Your eyes are too pure to approve evil, and You can not look on wickedness with favor.
–Habakkuk 1:13

Several years ago, I wrote a book entitled “Hell? Yes . . . And Other Outrageous Truths You Can Still Believe.” Reactions were mixed. Some people were very kind; others were not so kind. In fact, I went to Amazon.com just to see what some people had said about my book, and one headline caught my attention: “Worst book ever written!” This is how he closed his review: “God would never be so narrow-minded and cruel, as Jeffress portrays Him to be. I hope Jeffress will be the one who suffers eternal punishment for writing such a horrible book that blasphemes the true nature of God and Jesus.” How is that for tolerance? Although it is politically incorrect to say that God still sends people–even good people–to hell, it is nevertheless true. Jesus certainly talked about hell, yet there are people today who reject what He said.

The number one argument against hell is that God is too loving to send people to hell. Have you heard that before? Underneath that objection are two fatally flawed presuppositions. The first is that God is as tolerant of sin as we are. In our culture today, the greatest virtue is tolerance of other people’s behavior, no matter how wrong or perverse it is. But the reason we are able to tolerate the sin in other people’s lives–and in our own lives–is not because of our righteousness; it is because of our unrighteousness. We make a great mistake when we assume that God is just like we are. In Psalm 50:21, God Himself says, “You thought that I was just like you.” God is not like we are, and of all the ways that God is different than we are, at the top of the list is His inability to tolerate sin–any sin. Habakkuk 1:13 says, “Your eyes are too pure to approve evil, and You can not look on wickedness with favor.”

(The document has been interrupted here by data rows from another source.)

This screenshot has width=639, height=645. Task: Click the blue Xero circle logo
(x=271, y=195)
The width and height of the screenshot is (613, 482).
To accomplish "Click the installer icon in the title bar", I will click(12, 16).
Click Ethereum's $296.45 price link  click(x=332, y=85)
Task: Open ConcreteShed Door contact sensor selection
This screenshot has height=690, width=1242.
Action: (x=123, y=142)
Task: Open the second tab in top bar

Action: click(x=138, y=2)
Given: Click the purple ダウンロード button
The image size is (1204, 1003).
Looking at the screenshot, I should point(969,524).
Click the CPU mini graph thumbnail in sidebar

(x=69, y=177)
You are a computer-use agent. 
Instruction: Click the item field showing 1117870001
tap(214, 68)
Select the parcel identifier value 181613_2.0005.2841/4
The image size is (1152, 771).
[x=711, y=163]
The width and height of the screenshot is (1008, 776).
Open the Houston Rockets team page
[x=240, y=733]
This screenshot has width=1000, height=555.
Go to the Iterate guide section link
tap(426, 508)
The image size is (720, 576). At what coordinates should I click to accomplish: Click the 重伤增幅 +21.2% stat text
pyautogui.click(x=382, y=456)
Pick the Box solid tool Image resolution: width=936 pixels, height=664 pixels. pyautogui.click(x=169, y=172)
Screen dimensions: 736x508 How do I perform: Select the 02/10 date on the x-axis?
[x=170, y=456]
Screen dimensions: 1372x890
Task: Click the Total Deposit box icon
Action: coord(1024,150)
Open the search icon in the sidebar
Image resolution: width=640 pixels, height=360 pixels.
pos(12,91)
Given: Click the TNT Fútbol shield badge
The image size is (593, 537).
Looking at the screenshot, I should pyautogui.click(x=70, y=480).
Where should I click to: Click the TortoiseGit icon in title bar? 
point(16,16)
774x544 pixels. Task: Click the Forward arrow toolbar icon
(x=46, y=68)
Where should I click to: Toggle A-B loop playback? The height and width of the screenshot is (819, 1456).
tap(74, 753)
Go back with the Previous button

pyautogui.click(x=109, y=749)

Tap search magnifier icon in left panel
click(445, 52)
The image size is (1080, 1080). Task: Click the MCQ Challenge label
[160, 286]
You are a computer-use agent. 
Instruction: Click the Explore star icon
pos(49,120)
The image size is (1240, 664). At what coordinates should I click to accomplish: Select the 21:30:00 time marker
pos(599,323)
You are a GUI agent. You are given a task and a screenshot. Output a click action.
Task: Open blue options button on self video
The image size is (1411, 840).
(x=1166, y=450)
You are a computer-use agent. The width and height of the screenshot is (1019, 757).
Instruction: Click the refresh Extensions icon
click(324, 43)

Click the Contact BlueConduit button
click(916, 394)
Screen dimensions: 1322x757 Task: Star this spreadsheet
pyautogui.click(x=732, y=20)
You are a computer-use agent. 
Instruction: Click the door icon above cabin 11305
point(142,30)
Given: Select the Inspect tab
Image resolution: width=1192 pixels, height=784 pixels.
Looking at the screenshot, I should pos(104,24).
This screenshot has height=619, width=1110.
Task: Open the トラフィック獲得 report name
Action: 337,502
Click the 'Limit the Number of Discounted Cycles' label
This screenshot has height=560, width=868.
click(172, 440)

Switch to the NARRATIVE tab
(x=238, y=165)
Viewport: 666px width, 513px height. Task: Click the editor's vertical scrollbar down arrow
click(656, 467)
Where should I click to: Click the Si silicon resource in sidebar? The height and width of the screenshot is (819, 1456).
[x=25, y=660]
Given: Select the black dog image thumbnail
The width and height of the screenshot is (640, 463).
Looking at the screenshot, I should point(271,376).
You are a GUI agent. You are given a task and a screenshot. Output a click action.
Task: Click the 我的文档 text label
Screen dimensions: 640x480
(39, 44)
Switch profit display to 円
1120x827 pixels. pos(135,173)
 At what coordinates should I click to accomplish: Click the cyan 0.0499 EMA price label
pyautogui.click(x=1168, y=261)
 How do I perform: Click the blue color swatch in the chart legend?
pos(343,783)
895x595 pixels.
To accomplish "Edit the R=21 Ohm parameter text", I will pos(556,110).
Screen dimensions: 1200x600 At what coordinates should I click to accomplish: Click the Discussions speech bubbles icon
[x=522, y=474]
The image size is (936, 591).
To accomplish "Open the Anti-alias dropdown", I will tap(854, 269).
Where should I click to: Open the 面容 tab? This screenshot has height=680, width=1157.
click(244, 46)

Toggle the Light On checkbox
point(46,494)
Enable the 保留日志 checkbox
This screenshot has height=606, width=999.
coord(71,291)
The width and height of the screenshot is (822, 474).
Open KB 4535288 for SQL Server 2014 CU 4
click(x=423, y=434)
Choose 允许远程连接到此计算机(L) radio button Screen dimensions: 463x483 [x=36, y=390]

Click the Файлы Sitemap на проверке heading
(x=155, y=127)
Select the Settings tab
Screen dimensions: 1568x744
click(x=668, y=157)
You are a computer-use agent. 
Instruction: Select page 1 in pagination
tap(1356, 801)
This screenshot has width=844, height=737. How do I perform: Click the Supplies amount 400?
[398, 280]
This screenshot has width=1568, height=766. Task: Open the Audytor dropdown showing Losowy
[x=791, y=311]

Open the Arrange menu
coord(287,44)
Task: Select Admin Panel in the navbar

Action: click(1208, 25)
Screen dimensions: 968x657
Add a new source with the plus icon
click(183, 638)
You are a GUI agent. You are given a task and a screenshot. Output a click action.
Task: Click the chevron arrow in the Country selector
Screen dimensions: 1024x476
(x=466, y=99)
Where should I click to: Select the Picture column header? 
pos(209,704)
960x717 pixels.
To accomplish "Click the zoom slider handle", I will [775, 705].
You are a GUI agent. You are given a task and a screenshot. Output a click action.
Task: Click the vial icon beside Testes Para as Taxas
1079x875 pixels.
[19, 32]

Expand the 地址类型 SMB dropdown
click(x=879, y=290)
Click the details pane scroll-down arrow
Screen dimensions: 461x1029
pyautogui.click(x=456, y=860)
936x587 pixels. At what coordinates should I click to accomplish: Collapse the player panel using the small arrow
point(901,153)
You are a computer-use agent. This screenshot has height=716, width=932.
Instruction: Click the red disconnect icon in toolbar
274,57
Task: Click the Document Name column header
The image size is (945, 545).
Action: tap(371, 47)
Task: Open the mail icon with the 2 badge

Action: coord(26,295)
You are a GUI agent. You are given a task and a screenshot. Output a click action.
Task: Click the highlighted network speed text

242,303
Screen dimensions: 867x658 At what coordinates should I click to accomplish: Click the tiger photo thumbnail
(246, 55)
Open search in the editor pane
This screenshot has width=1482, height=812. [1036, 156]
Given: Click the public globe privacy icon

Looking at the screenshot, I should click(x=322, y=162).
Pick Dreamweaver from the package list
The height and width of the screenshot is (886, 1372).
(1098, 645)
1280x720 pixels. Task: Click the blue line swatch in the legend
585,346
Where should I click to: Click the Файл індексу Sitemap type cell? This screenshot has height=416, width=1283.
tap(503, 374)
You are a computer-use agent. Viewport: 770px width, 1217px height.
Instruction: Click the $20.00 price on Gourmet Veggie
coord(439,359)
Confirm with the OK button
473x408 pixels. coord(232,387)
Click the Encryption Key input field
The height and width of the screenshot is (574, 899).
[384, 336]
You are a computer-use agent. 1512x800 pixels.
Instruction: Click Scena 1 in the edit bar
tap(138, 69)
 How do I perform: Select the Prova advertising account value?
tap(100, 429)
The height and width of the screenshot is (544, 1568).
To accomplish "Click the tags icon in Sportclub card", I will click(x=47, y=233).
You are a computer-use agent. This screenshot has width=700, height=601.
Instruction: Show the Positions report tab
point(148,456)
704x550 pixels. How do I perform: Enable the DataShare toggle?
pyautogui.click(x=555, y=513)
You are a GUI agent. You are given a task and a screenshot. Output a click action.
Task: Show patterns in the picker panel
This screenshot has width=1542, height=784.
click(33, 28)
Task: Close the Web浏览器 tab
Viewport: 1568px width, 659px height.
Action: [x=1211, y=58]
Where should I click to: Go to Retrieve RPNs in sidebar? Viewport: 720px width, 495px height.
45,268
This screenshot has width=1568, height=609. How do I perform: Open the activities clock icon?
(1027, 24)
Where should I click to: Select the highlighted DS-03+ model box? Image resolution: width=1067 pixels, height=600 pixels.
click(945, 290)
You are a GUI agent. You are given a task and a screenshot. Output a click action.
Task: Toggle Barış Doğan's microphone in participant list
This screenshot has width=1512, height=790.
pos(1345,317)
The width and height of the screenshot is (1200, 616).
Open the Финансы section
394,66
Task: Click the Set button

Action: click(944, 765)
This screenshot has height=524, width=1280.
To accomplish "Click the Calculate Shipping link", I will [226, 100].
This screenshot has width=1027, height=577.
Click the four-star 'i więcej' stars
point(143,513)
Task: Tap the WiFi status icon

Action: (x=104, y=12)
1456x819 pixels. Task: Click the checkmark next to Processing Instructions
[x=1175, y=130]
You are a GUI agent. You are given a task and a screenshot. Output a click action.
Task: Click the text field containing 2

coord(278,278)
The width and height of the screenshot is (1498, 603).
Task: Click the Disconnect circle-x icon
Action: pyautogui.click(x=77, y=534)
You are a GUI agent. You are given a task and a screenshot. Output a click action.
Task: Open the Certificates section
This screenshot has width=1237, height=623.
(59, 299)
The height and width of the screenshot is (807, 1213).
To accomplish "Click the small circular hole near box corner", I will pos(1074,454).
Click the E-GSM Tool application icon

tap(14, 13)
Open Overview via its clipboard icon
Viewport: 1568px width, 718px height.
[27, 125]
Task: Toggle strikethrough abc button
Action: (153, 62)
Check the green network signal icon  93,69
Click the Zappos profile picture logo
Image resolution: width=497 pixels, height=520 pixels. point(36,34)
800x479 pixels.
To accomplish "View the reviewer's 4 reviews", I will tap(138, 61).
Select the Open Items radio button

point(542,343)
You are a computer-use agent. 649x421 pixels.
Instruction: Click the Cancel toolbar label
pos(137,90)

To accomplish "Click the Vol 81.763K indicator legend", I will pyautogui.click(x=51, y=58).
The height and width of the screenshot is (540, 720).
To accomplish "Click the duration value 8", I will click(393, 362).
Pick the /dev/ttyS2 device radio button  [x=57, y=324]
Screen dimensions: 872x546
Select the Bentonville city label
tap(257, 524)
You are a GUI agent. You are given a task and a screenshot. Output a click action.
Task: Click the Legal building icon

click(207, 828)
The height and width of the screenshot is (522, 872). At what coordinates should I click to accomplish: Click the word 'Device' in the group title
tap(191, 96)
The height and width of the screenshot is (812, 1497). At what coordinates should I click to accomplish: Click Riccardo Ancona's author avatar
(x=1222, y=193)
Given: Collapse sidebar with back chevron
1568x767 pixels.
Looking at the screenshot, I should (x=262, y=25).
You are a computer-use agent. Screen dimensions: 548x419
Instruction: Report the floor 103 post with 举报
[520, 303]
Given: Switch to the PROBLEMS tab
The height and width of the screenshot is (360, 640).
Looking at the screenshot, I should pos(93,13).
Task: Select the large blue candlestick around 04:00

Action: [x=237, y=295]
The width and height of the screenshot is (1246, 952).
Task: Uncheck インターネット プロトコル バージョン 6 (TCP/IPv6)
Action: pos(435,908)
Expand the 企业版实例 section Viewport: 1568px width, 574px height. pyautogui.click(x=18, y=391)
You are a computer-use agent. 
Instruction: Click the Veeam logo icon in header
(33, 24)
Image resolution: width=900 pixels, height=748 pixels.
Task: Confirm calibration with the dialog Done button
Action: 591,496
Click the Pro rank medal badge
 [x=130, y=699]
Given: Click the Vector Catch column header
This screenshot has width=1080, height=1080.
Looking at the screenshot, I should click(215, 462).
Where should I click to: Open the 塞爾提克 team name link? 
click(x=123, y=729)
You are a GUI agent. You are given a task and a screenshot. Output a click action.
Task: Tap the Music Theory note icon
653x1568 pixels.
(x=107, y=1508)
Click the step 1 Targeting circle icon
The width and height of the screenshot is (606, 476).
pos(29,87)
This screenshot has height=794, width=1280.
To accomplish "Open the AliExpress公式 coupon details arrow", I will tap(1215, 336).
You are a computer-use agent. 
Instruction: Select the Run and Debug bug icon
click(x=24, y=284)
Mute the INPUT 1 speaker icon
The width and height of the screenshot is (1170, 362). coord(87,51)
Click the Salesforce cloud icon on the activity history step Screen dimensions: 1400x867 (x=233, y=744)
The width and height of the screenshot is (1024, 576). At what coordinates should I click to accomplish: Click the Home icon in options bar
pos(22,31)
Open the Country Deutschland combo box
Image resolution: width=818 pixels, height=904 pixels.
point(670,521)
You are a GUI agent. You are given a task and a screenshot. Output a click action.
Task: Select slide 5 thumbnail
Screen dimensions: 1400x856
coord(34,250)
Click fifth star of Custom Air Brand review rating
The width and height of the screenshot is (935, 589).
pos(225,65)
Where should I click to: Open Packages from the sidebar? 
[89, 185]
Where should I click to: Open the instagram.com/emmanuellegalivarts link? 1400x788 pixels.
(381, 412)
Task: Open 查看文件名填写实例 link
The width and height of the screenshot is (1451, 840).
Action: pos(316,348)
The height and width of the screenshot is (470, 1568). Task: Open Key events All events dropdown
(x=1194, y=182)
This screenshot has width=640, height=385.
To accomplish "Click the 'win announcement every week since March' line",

Think about God’s relationship to His own Son, Jesus. There is no one God loved more than His own Son, Jesus Christ. And yet, when Jesus came to earth and He willingly took on the sins of the world, how did God react? The Bible says God had to turn away from His Son in disgust. In fact, that is why Jesus cried out, “My God, My God, why have You forsaken Me?” (Matthew 27:46). God’s eyes are too pure to look on evil, even the evil that His Son willingly took upon Himself. But it does not stop there. God not only turned away from His Son; He poured out His harshest wrath and anger upon Him. Jesus took on our sins, and God had to judge that sin. Nahum 1:3 says, “The Lord will by no means leave the guilty unpunished.” God must punish sin. That means God’s holy nature demanded that He pour out His anger and wrath on Jesus Christ. On Calvary, Jesus experienced hell so that we could experience heaven one day. Do not miss that first part: He experienced hell. He experienced the full blast of God’s wrath and fury upon Him. If the cross of Jesus Christ tells us anything, it tells us that God has zero tolerance for any kind of sin. Do not make the mistake of thinking God is like we are.

Today’s devotion is excerpted from “Answers To Those Who Say, ‘Hell? No!’” by Dr. Robert Jeffress, 2008.